== Given data ==
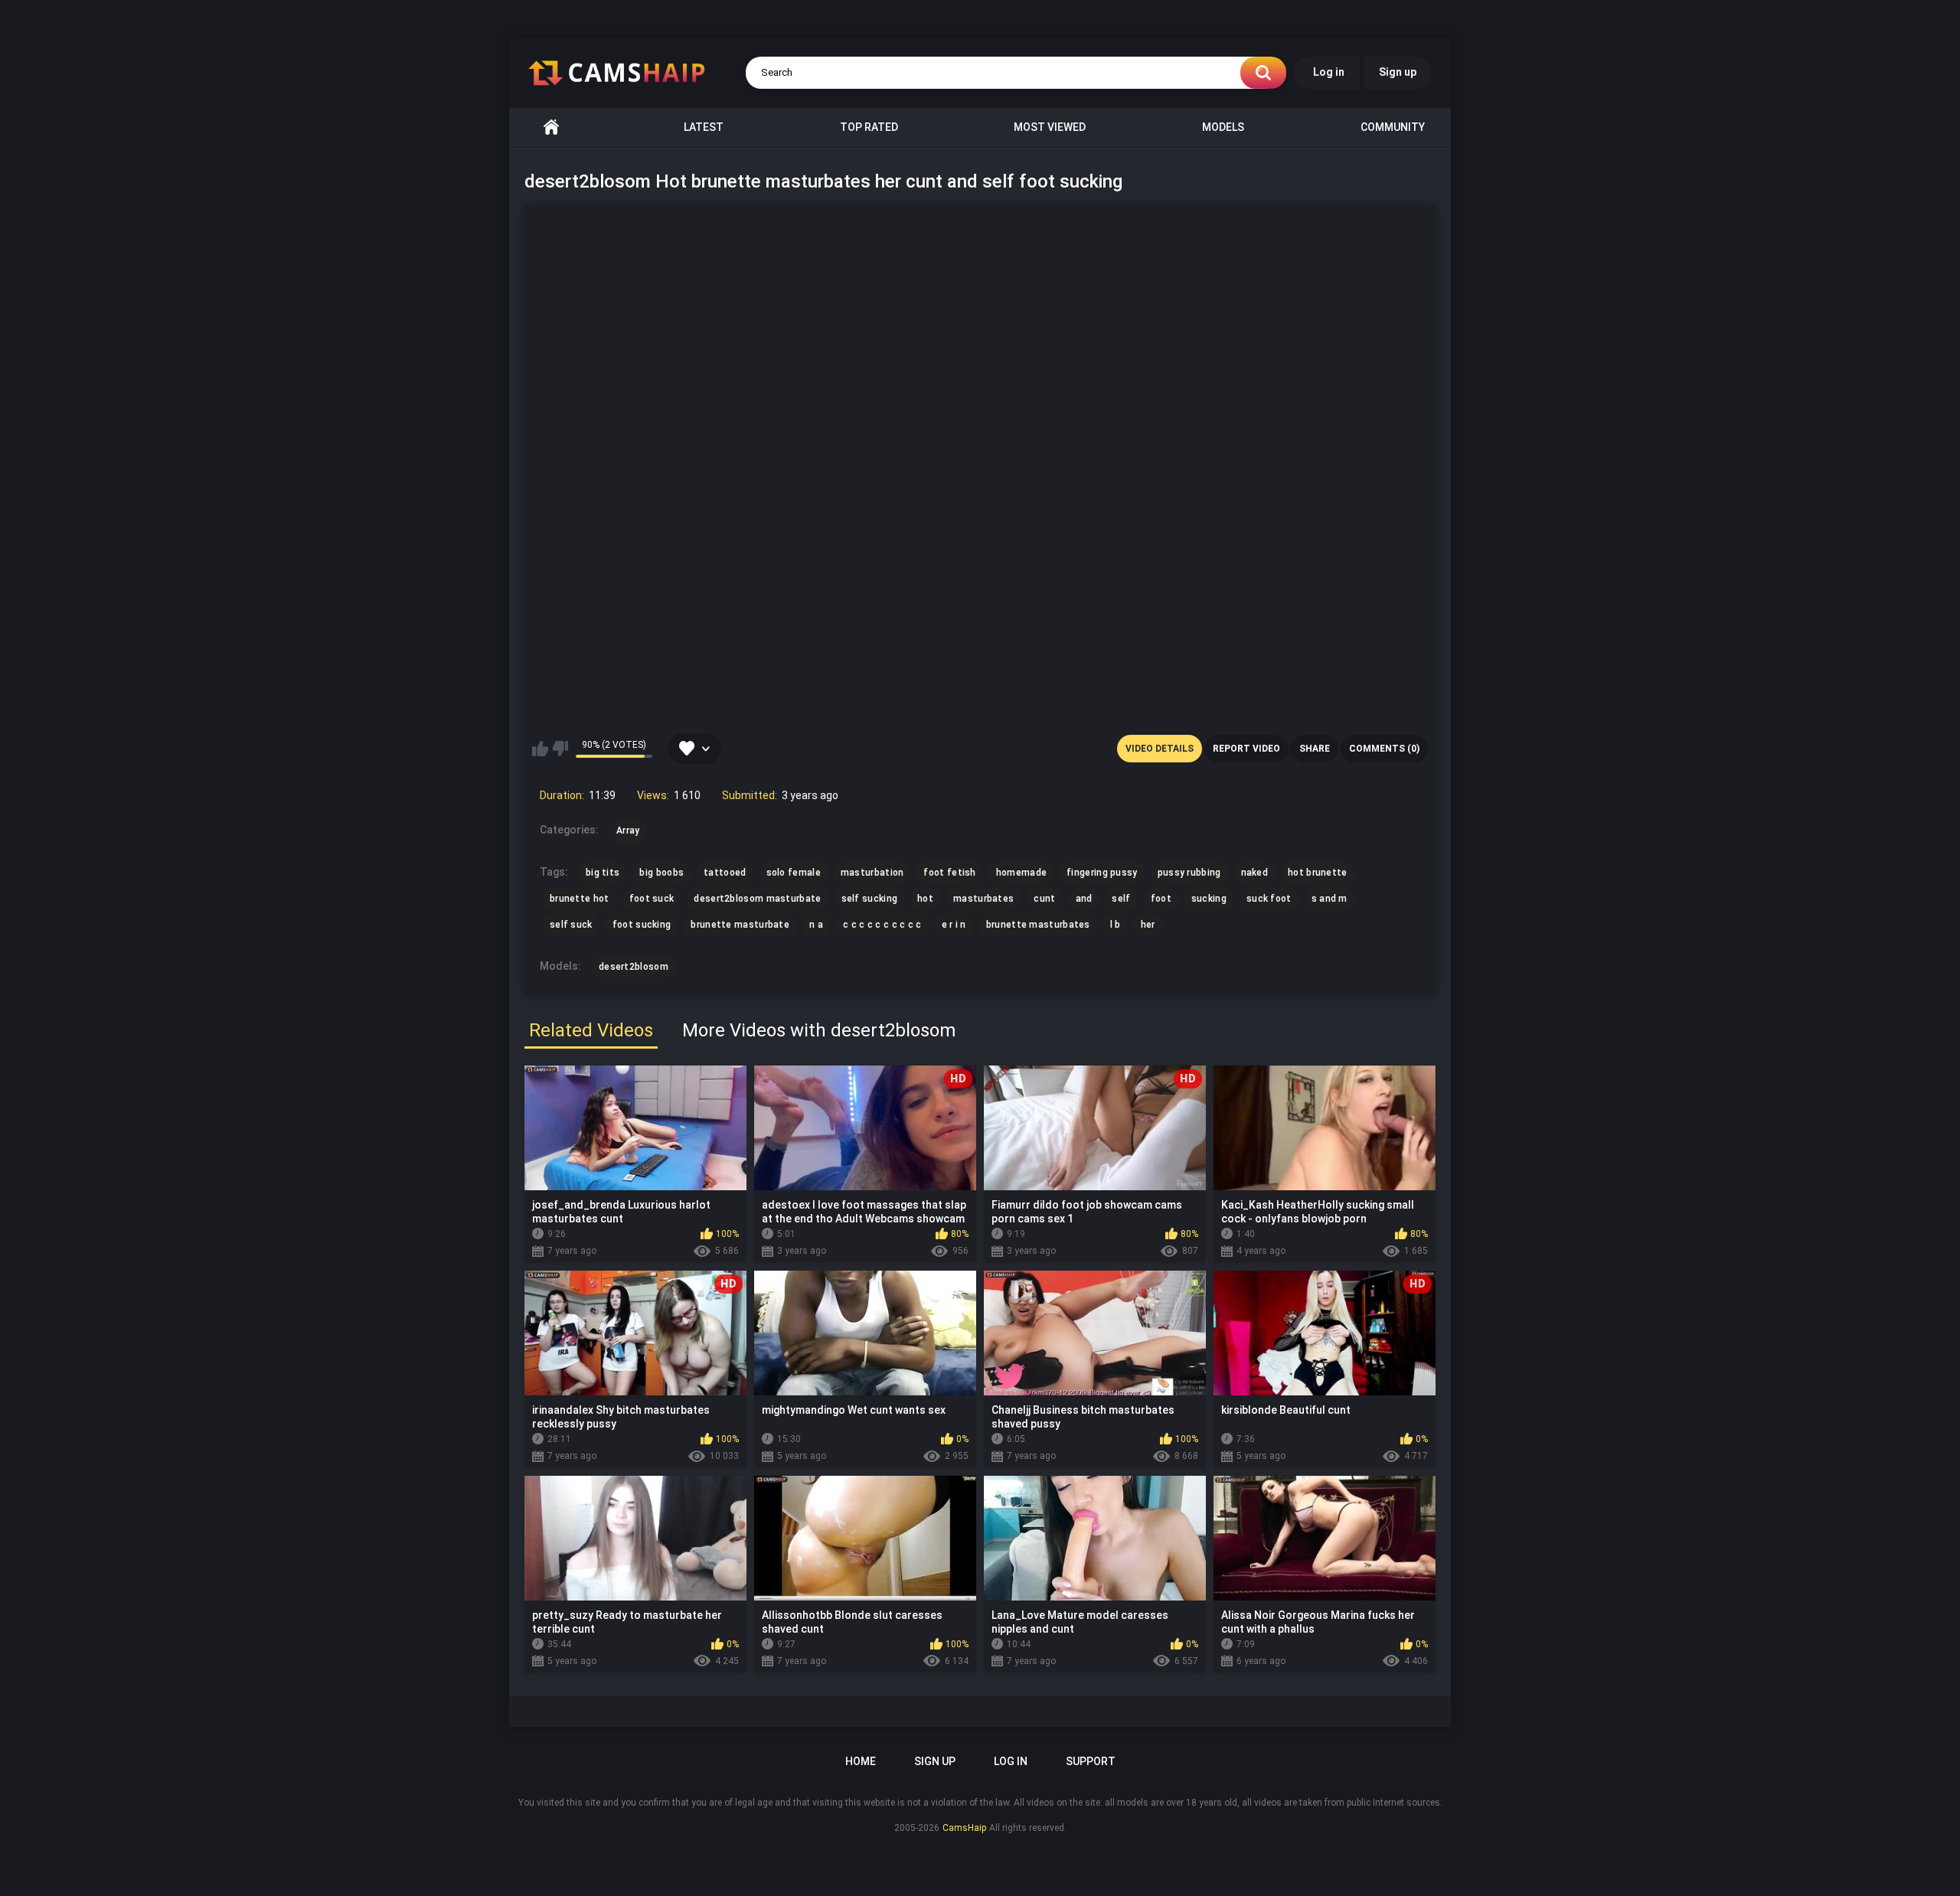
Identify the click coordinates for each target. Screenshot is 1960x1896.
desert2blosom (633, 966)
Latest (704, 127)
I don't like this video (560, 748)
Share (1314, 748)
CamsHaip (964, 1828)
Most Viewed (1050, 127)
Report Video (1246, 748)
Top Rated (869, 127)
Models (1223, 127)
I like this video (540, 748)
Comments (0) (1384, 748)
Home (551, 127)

== Try it ==
Exactly the lines from the one containing "CamsHaip (964, 1828)" through the last line of the material above are to be returned, with nothing else.

== Completed exercise ==
CamsHaip (964, 1828)
Most Viewed (1050, 127)
Report Video (1246, 748)
Top Rated (869, 127)
Models (1223, 127)
I like this video (540, 748)
Comments (0) (1384, 748)
Home (551, 127)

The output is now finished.